[Items stored from a collection]
---------------

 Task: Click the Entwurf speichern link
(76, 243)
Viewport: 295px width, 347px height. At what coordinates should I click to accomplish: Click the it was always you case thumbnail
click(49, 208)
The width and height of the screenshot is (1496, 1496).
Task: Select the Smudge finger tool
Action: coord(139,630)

---------------

▸ AIM: Convert every line of the data above into a numbered list, dropping any blank lines.

▸ ANSWER TO THIS TASK:
1.  Task: Click the Entwurf speichern link
2. (76, 243)
3. Viewport: 295px width, 347px height. At what coordinates should I click to accomplish: Click the it was always you case thumbnail
4. click(49, 208)
5. The width and height of the screenshot is (1496, 1496).
6. Task: Select the Smudge finger tool
7. Action: coord(139,630)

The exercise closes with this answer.